**JOB 1**
Reproduce the passage of the forum thread about Bart Ehrman from "So I am offended" up to and including "a Christian (Episcopalian).".
**JOB 2**
In the forum thread about Bart Ehrman, what book did the Moody graduate's program use as its textual criticism curriculum?
**JOB 3**
Pick up the forum thread about Bart Ehrman where it stops and keep writing.

**SUPPLIED TEXT**
══════
I am a Moody grad, and he is a little bit out of touch. Back when he studied there, I think Moody tended to be a little bit more fundamentalistic when it came to textual criticism. Now the school is much more eclectic. We used Metzger's "The Text of the New Testament" as our TC curriculum. He should like that one, sicne he edited the newest edition. From what I have heard of Ehrman, he doesn't even understand the positions of Moody and Wheaton when it comes to textual criticism and the transmission of the canon. 

So I am offended at your "ouch!" comment.

-----Added 2/5/2009 at 12:22:18 EST-----



Elimelek said:


> The danger with Ehrman's views is that good scholarship is driven by a fundamentalist atheist agenda. He seems to have become a bit like Paul's evil twin brother. Everything is just the otherway around.



He actually considers himself an agnostic (see the Steven Colbert interview to find out what Colbert thinks of that!). His wife considers herself a Christian (Episcopalian).


----------



## LawrenceU (Feb 5, 2009)
══════
**COLLECTED MATERIAL**
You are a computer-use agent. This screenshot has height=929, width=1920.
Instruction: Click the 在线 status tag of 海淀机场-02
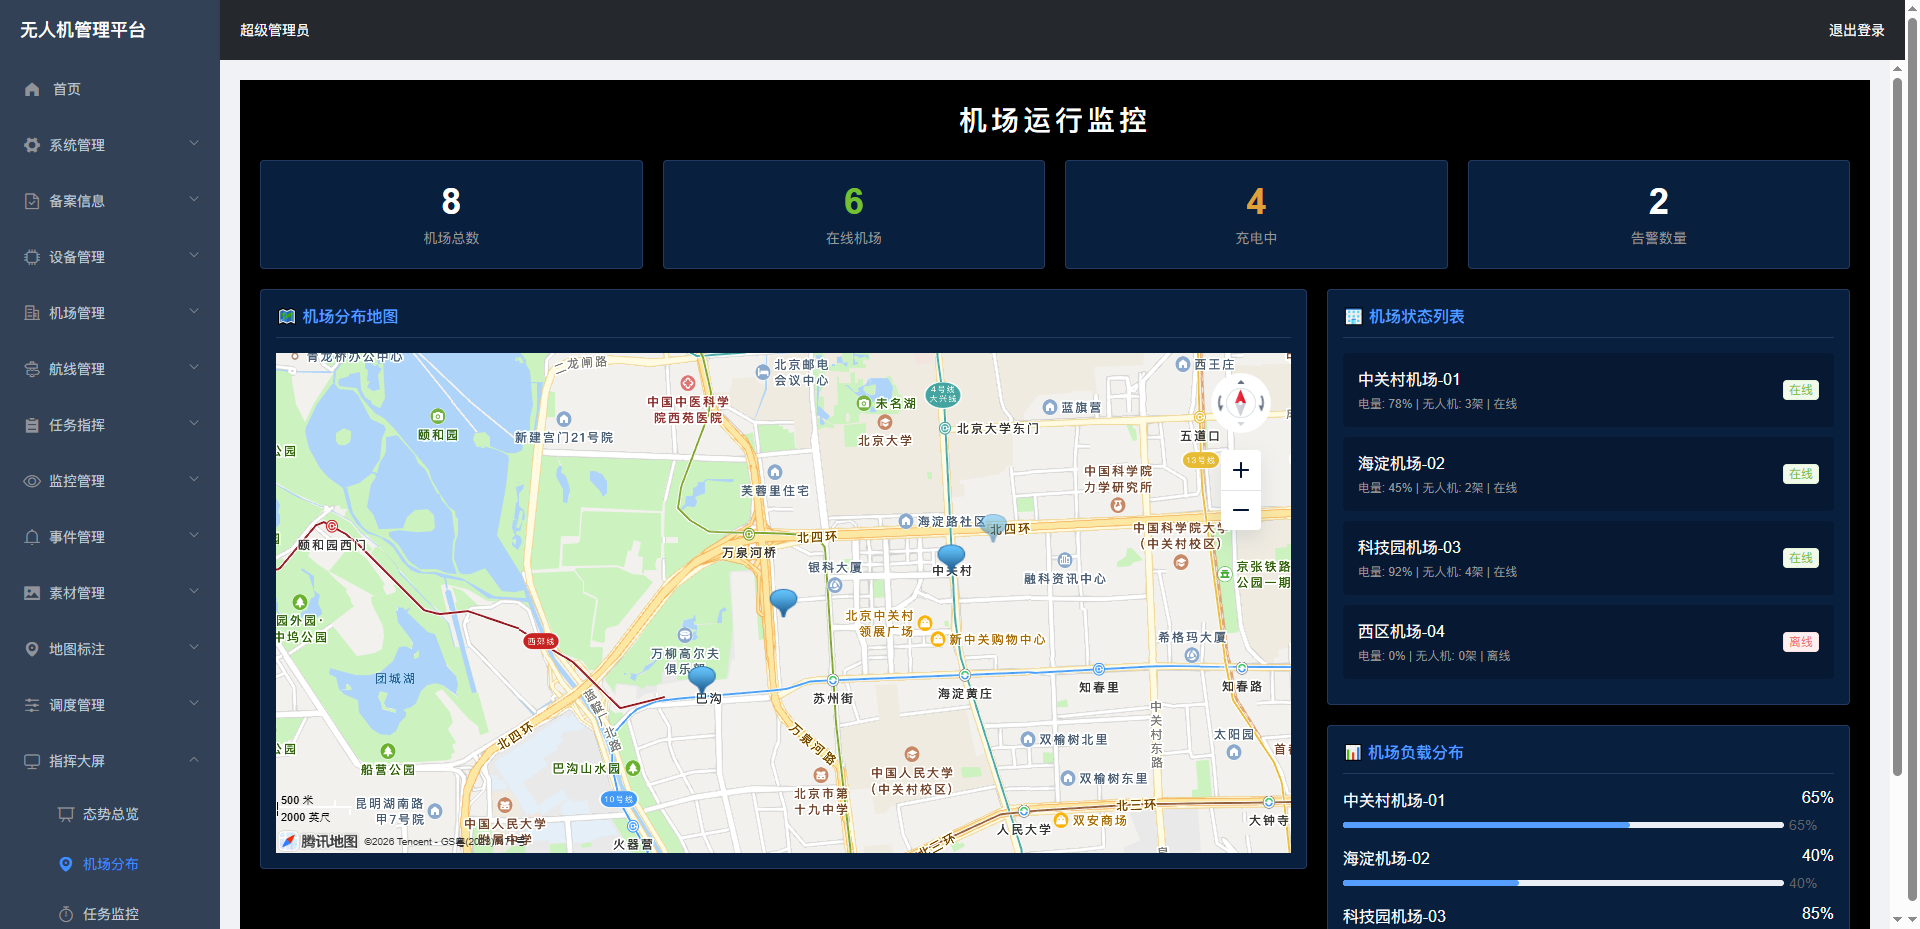(1800, 474)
══════
**FINAL RESULT 1**
So I am offended at your "ouch!" comment.

-----Added 2/5/2009 at 12:22:18 EST-----



Elimelek said:


> The danger with Ehrman's views is that good scholarship is driven by a fundamentalist atheist agenda. He seems to have become a bit like Paul's evil twin brother. Everything is just the otherway around.



He actually considers himself an agnostic (see the Steven Colbert interview to find out what Colbert thinks of that!). His wife considers herself a Christian (Episcopalian).

**FINAL RESULT 2**
Metzger's "The Text of the New Testament".

**FINAL RESULT 3**
Ehrman is the Richard Dawkins of theology. Repackage the old stuff in a slick manner and make a lot of money with it at the same time.


----------



## Semper Fidelis (Feb 5, 2009)

I wish Ehrman would make up his mind. On the one hand, he debates people like James White and insists we have no idea what the Scriptures actually said in their autographs and on the other, he thinks he knows what Jesus said. Maybe he's of the Gnostikoi because the theological conclusions he draws don't flow from his skeptical premises.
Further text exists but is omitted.